Il ritmo, in poesia, è la cadenza musicale da cui deriva
l'armonia poetica di un componimento. A differenza della musica, il
ritmo è scandito dal numero di sillabe di un verso e dagli accenti
ritmici che cadono sulle sillabe toniche (o accentate), cioè il punto in
cui, nel processo di rilettura, la voce andrà ad appoggiarsi.
I versi italiani sono principalmente di dieci tipi: cinque parisillabi e cinque imparisillabi. Si distinguono in bisillabo, trisillabo, quadrisillabo, pentasillabo, senario, settenario, ottonario, enneasillabo, decasillabo e endecasillabo.
Il bisillabo ha un solo accento sulla prima sillaba, il trisillabo
sulla seconda, il quadrisillabo ne ha due sulla prima e sulla terza, il
pentasillabo uno sulla prima o seconda sillaba e l'altro sulla quarta,
così via fino all'endecasillabo: un verso libero con accenti in
posizione libera, escluso l'ultimo che cade sulla decima sillaba - ma
gli schemi più frequenti per gli accenti principali sono: sulla sesta e
sulla decima; sulla quarta, ottava e decima; sulla quarta, settima e
decima.
Nel conteggio delle sillabe, però, bisogna tenere presenti alcune figure metriche come l'elisione (fusione in una sola sillaba della vocale finale di una parola e della vocale iniziale della parola successiva), l'episinalefe (la vocale dell'ultima sillaba di un verso si fonde con quella iniziale del verso successivo), lo iato (la vocale finale di una parola e quella iniziale della parola successiva appartengono a due sillabe diverse), la dieresi (la separazione di due vocali formanti dittongo), la sineresi (due o tre vocali della medesima parola non formanti dittongo o trittongo sono considerate come unica sillaba).
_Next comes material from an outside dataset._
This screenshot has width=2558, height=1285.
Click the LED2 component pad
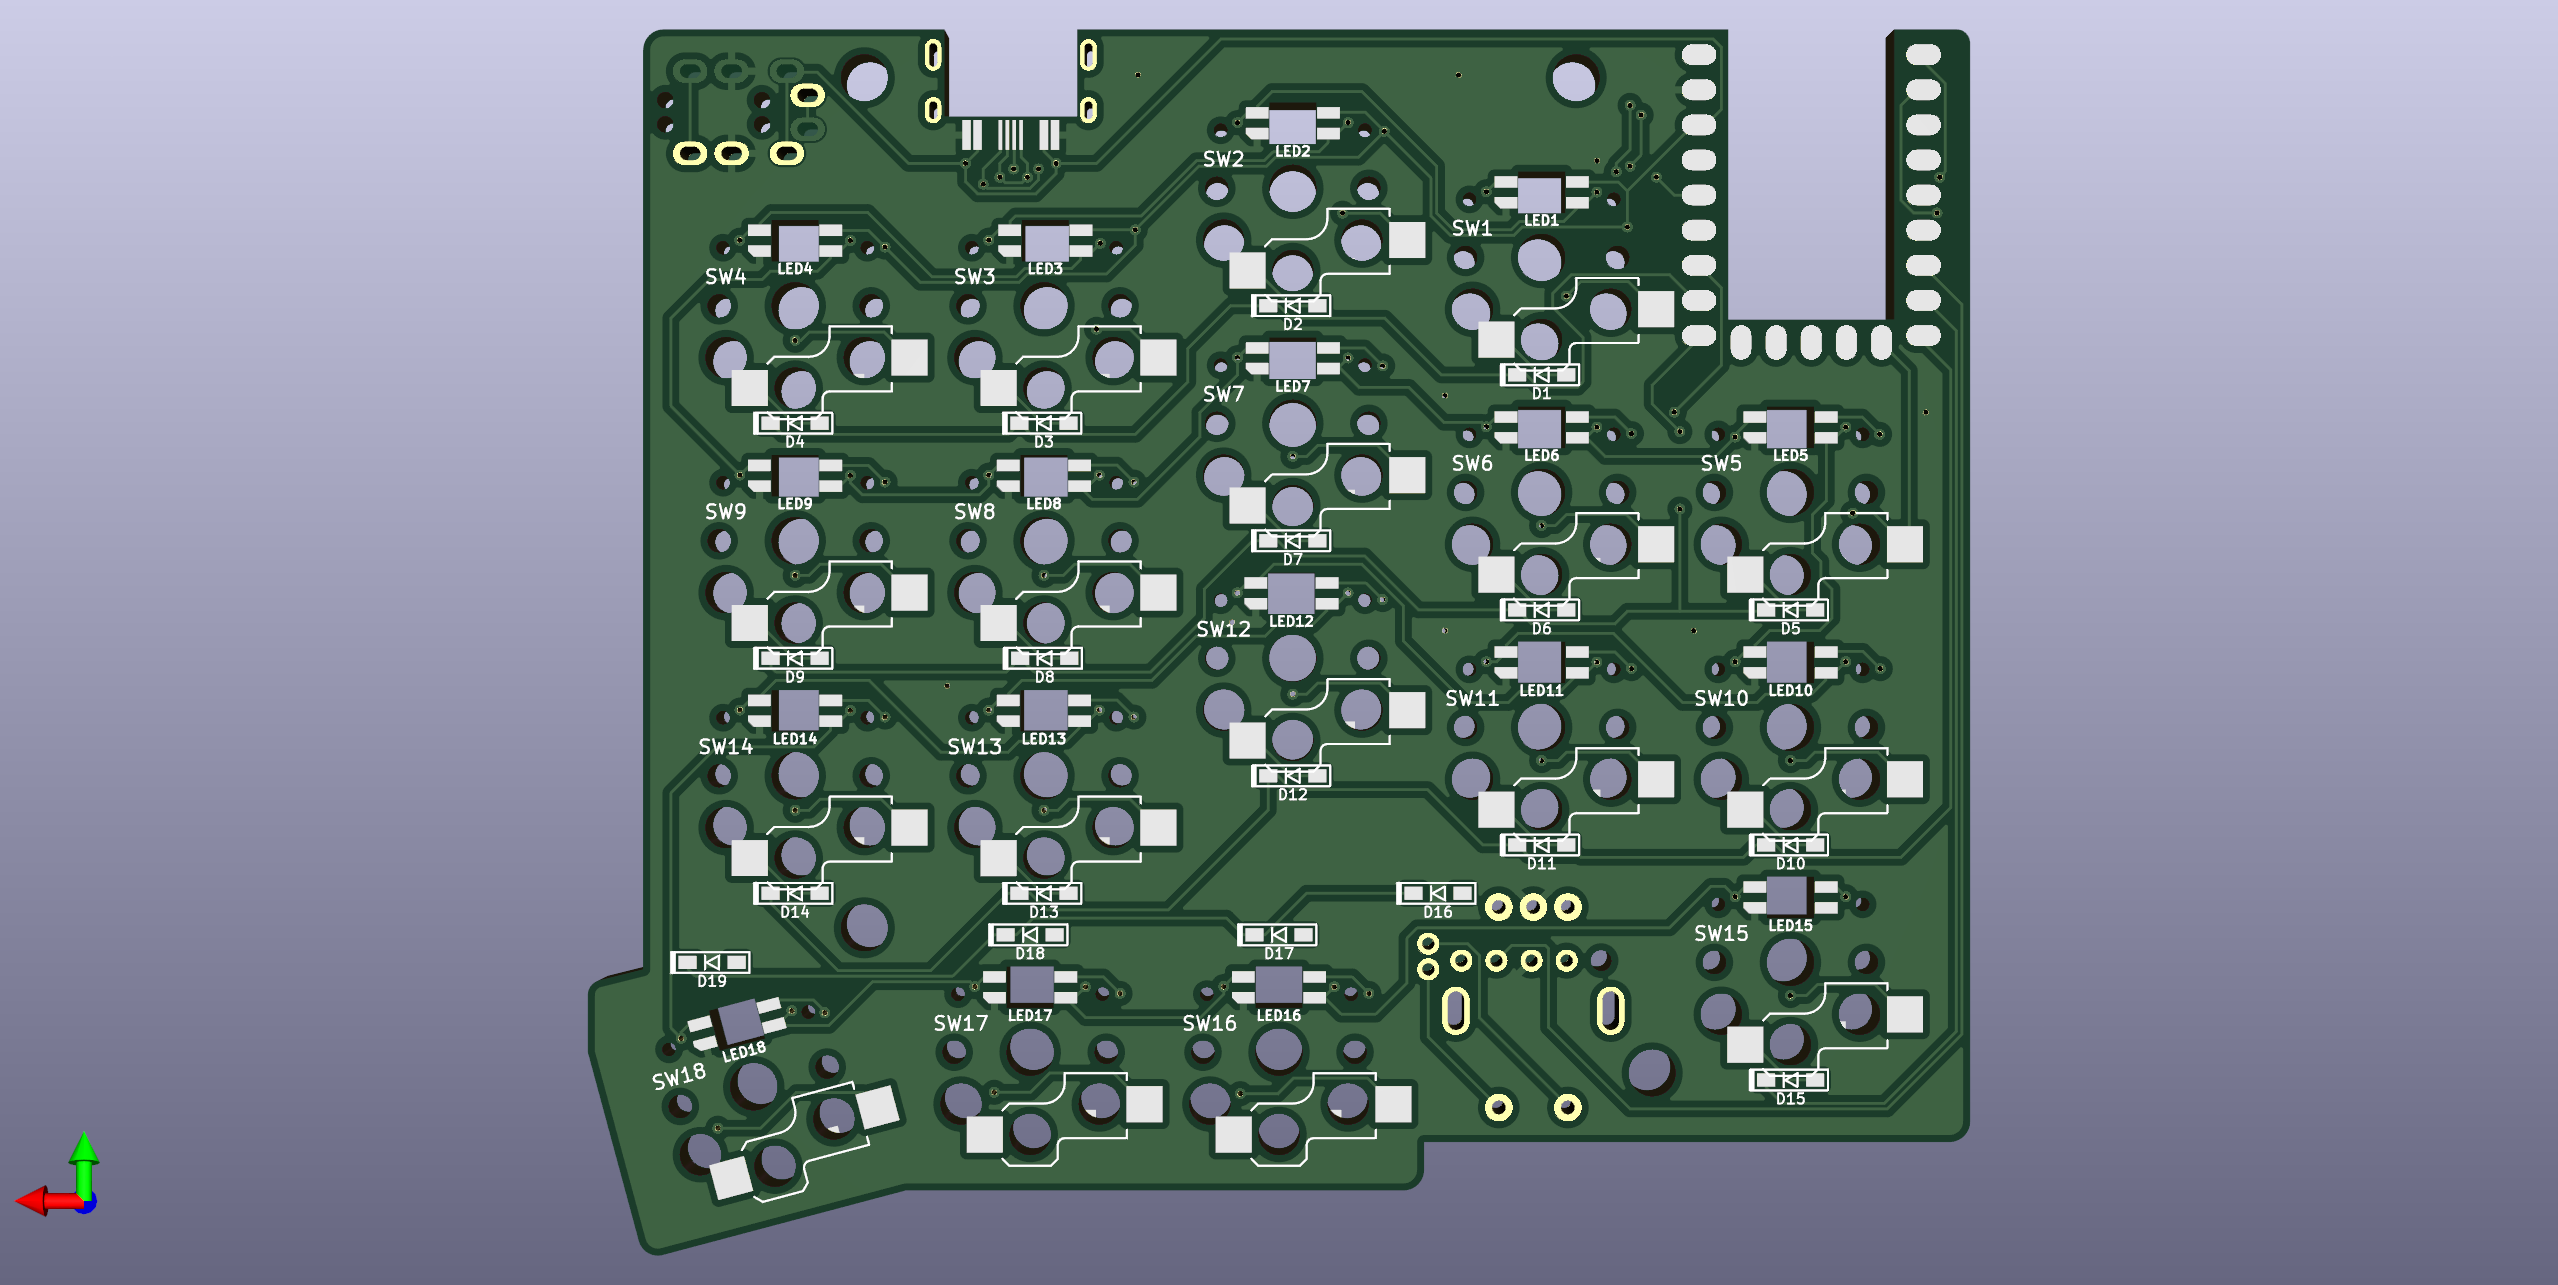(x=1292, y=125)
Il verso ipèrmetro ha una sillaba in più del normale, il verso ipòmetro una
di meno. L'ultima sillaba del verso ipèrmetro si elide con la prima
sillaba del verso successivo (episinalefe), nel caso del verso ipòmetro
viene assegnata al verso seguente. Il verso si dice piano se termina con
una parola piana; sdrucciolo se termina con una parola sdrucciola;
tronco se termina con una parola tronca.
In poesia, un elemento
essenziale è la rima. Essa unisce due o più versi che terminano con
parole identiche. I versi rimano secondo schemi che si indicano con le
lettere maiuscole dell'alfabeto (AA, AABB, ABAB, ABBA...). Un esempio
può essere: la rima baciata - due versi successivi rimano presentando lo
stesso suono (AA, BB...); la rima alternata - i versi sono alterni
(ABAB, CDCD...); la rima incrociata (ABBA, CDDC...); la rima incatenata
(ABA, BCB, CDC...); la rima interna (due parole rimano all'interno dello
stesso verso; la rima equivoca (due parole dello stesso suono hanno
significato diverso); la consonanza (le consonanti sono uguali e le
vocali diverse, è una rima imperfetta). I versi possono anche essere
sciolti e senza rime.
L'intento di questo post non è quello di
scrivere un manuale di poetica, è solo un cenno per illustrare come i
poeti, attraverso il suono, gli accenti, le figure metriche, abbiano
ricreato la stessa sensazione riprodotta dai musicisti: il ritmo.